**Tarefa proposta:** Coloque todas as linhas abaixo em uma tabela Markdown com as colunas Nº e Texto, numerando cada linha e omitindo as que estiverem em branco. Deixe as imagens de fora da resposta.

**Linhas a usar:**
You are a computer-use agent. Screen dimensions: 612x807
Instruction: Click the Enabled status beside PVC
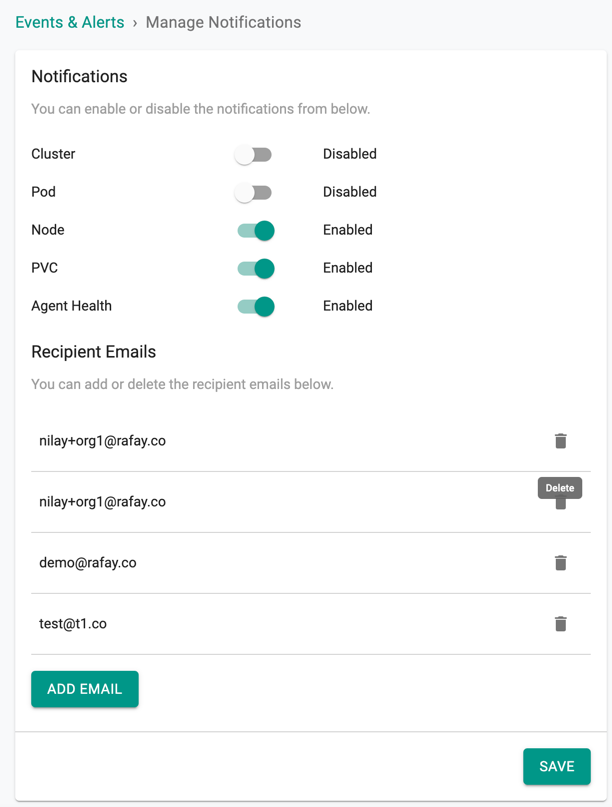coord(348,268)
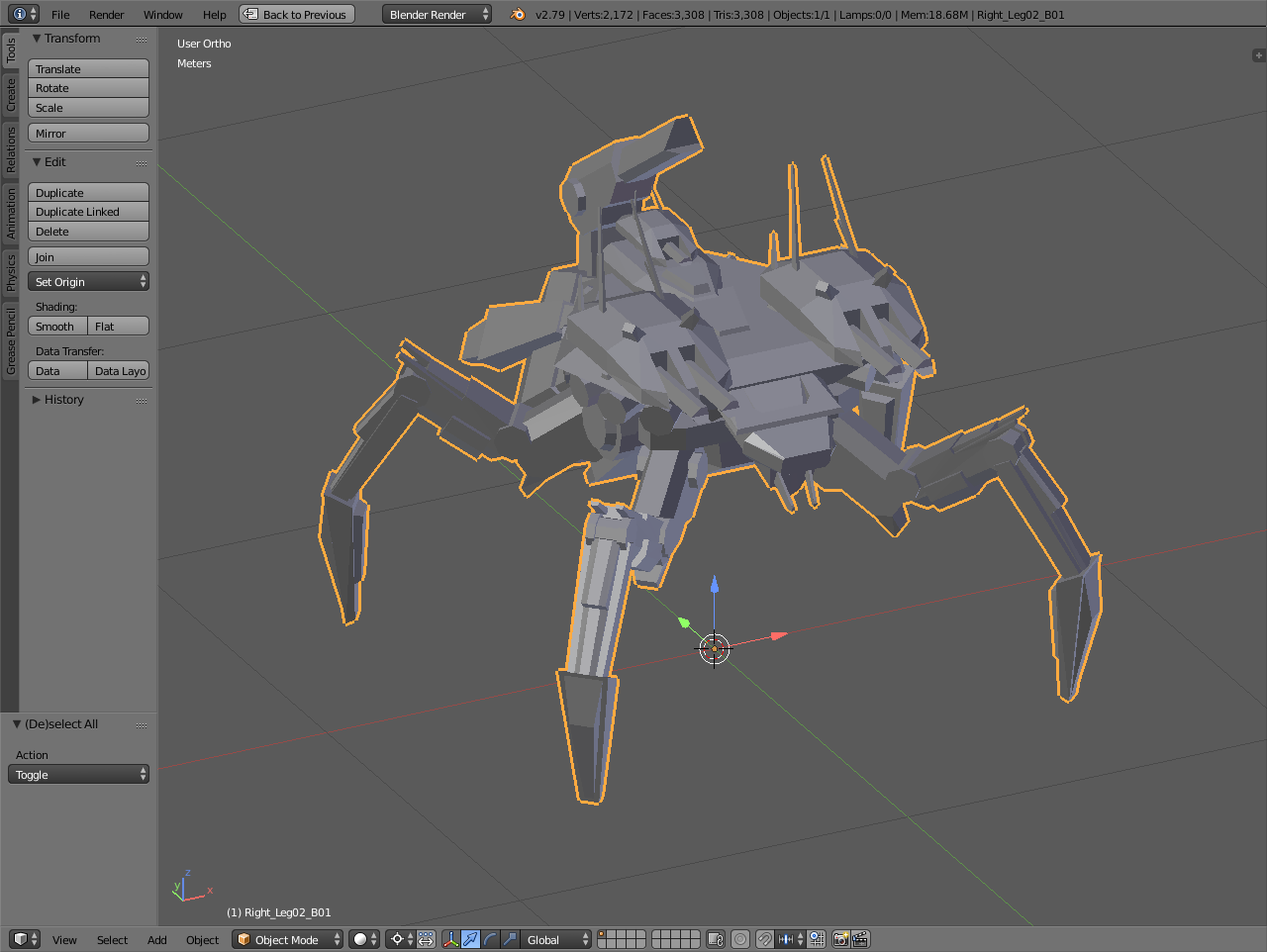1267x952 pixels.
Task: Open the Render menu
Action: point(106,15)
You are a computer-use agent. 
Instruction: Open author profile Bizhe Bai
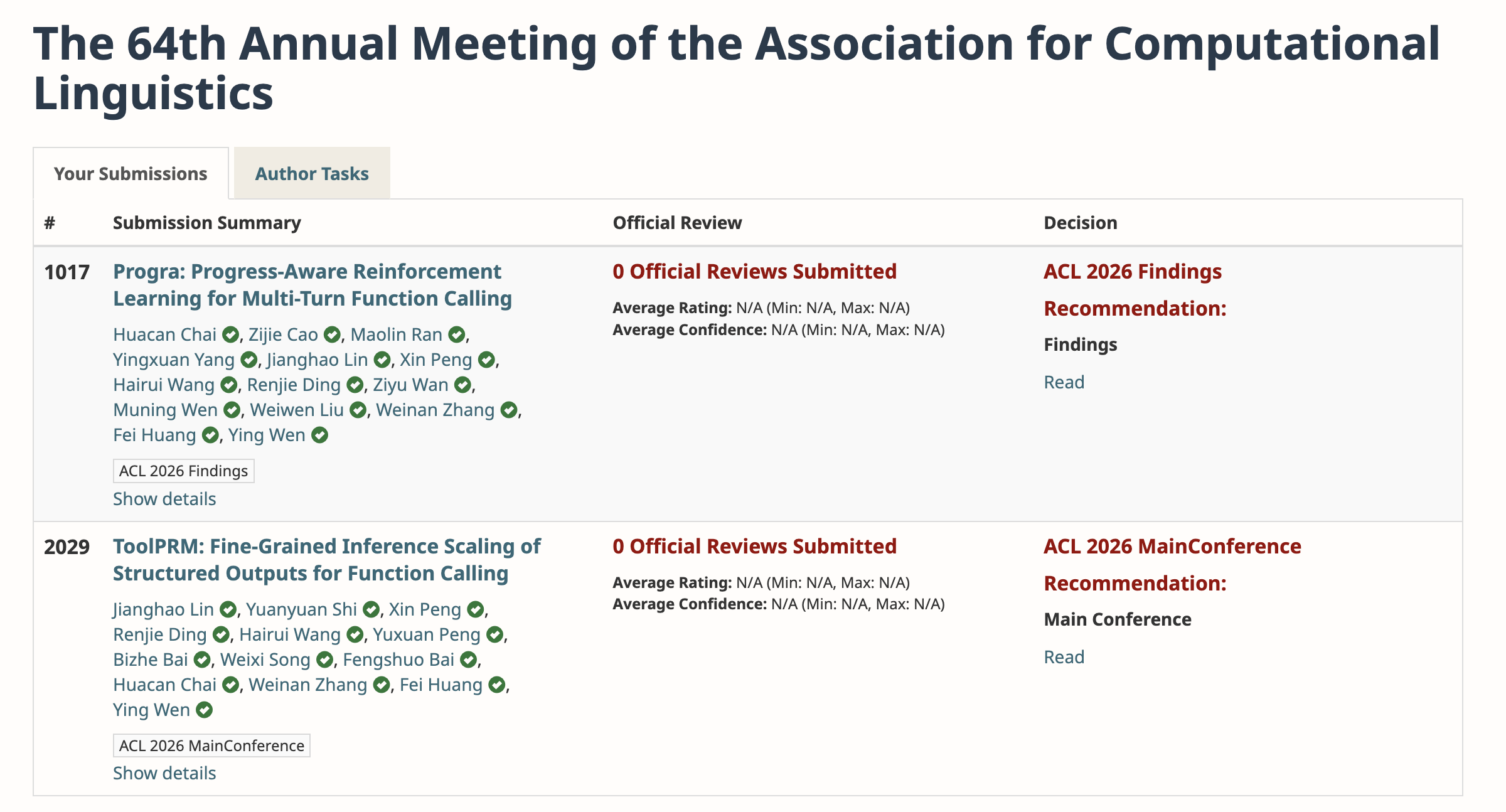point(151,660)
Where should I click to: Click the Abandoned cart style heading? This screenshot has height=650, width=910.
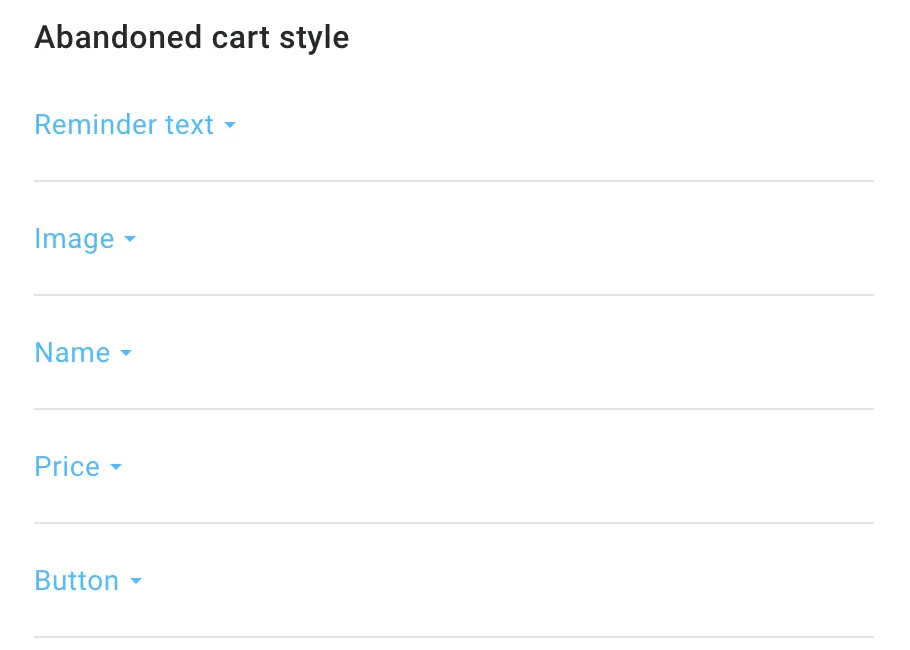tap(192, 38)
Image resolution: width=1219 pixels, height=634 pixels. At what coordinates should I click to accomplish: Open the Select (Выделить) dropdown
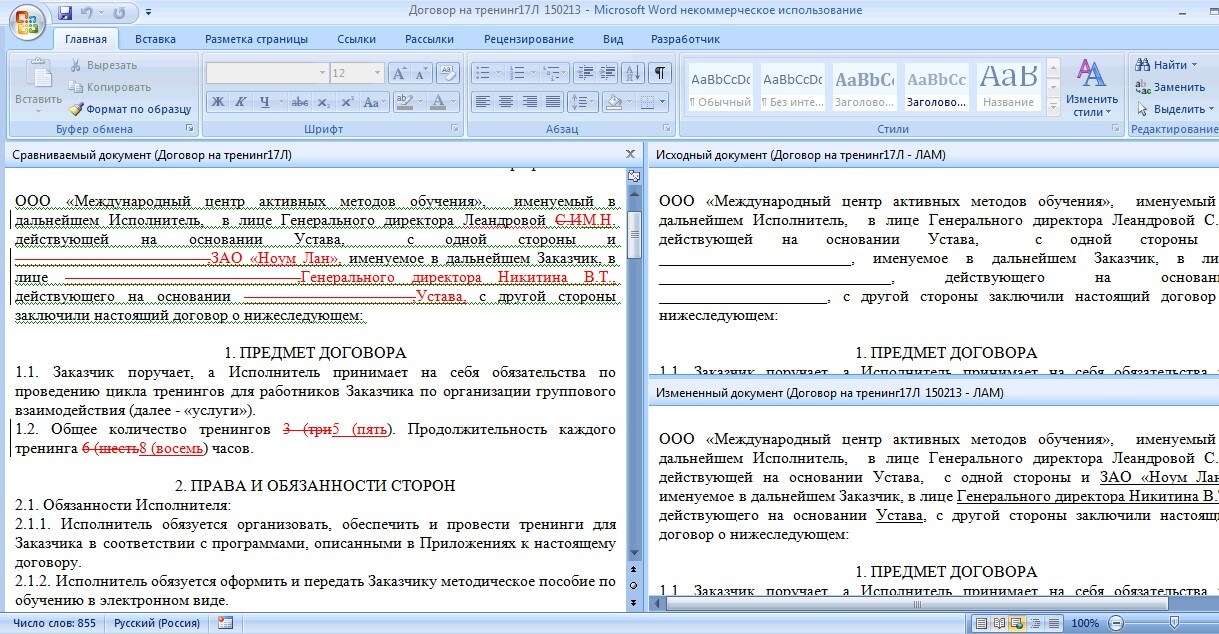click(x=1172, y=109)
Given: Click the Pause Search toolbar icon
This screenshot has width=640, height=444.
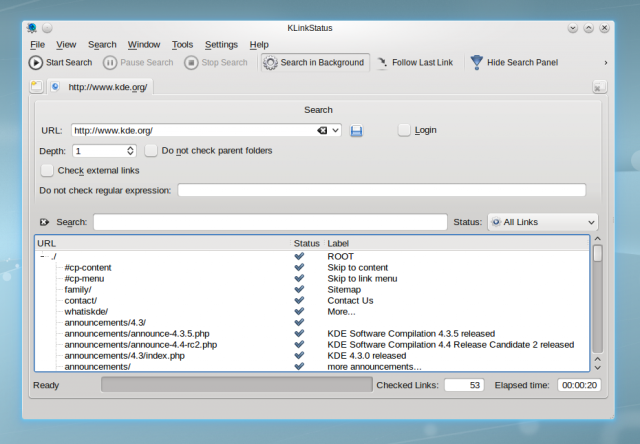Looking at the screenshot, I should (x=110, y=63).
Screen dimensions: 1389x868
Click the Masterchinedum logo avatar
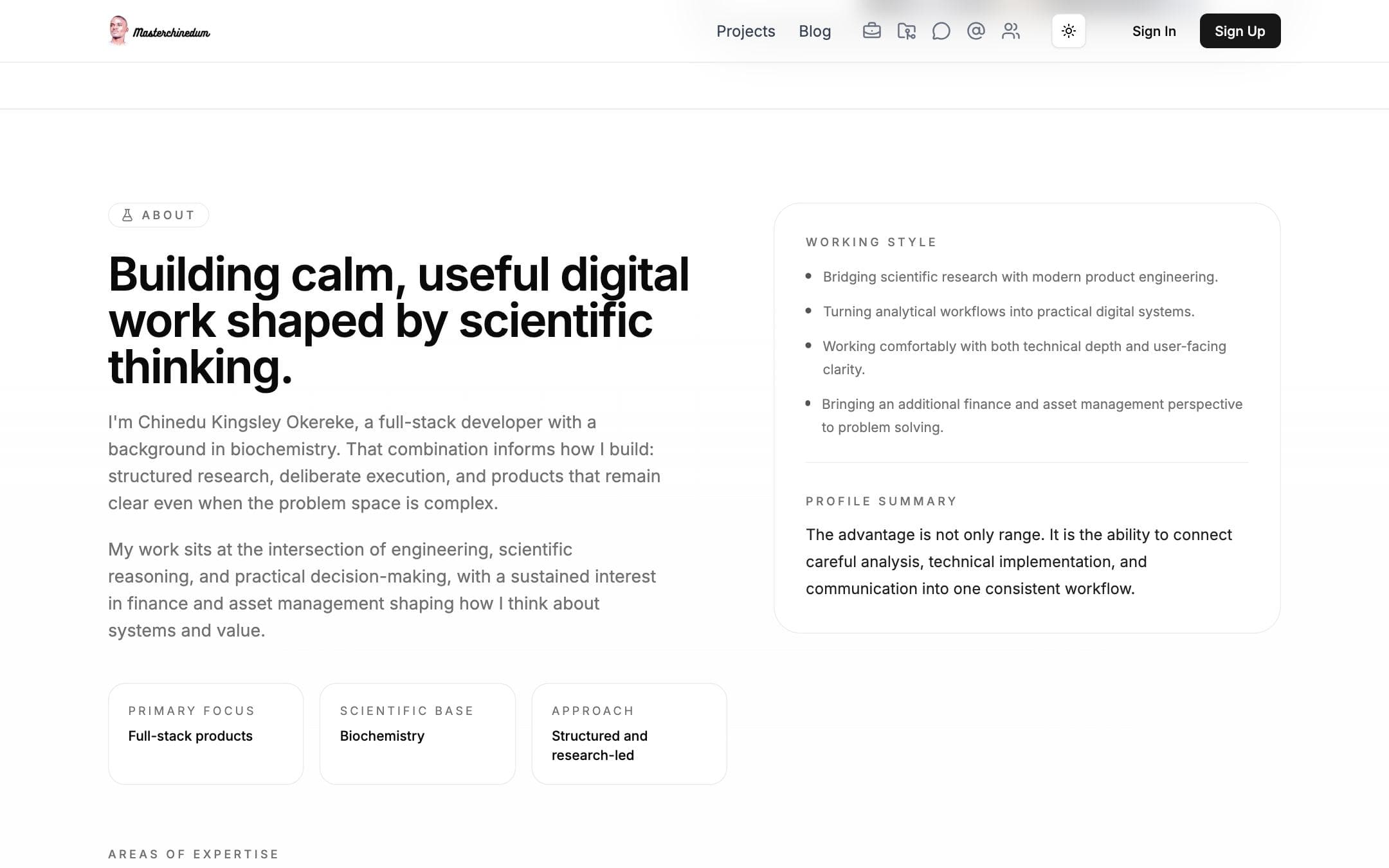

**Resultado:**
| Nº | Texto |
|---|---|
| 1 | You are a computer-use agent. Screen dimensions: 612x807 |
| 2 | Instruction: Click the Enabled status beside PVC |
| 3 | coord(348,268) |
| 4 | 1267x952 pixels. |
| 5 | Task: Open the Render menu |
| 6 | Action: point(106,15) |
| 7 | You are a computer-use agent.  |
| 8 | Instruction: Open author profile Bizhe Bai |
| 9 | point(151,660) |
| 10 | Where should I click to: Click the Abandoned cart style heading? This screenshot has height=650, width=910. |
| 11 | tap(192, 38) |
| 12 | Image resolution: width=1219 pixels, height=634 pixels. At what coordinates should I click to accomplish: Open the Select (Выделить) dropdown |
| 13 | click(x=1172, y=109) |
| 14 | Given: Click the Pause Search toolbar icon |
| 15 | This screenshot has width=640, height=444. |
| 16 | Looking at the screenshot, I should (x=110, y=63). |
| 17 | Screen dimensions: 1389x868 |
| 18 | Click the Masterchinedum logo avatar |